**WHAT IS BEING ASKED**
Copy out the listing that follows, exactly, without its pictures.
⟨
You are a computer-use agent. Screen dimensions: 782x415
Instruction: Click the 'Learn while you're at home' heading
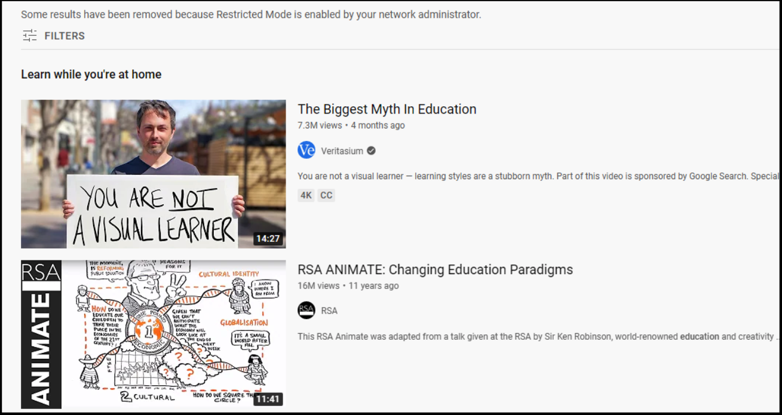(91, 75)
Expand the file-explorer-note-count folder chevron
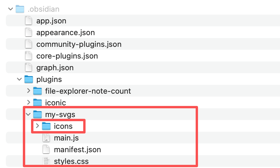This screenshot has height=168, width=280. [28, 91]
⟩
**REPLY TO THE TASK**
You are a computer-use agent. Screen dimensions: 782x415
Instruction: Click the 'Learn while you're at home' heading
(91, 75)
Expand the file-explorer-note-count folder chevron
This screenshot has height=168, width=280. [28, 91]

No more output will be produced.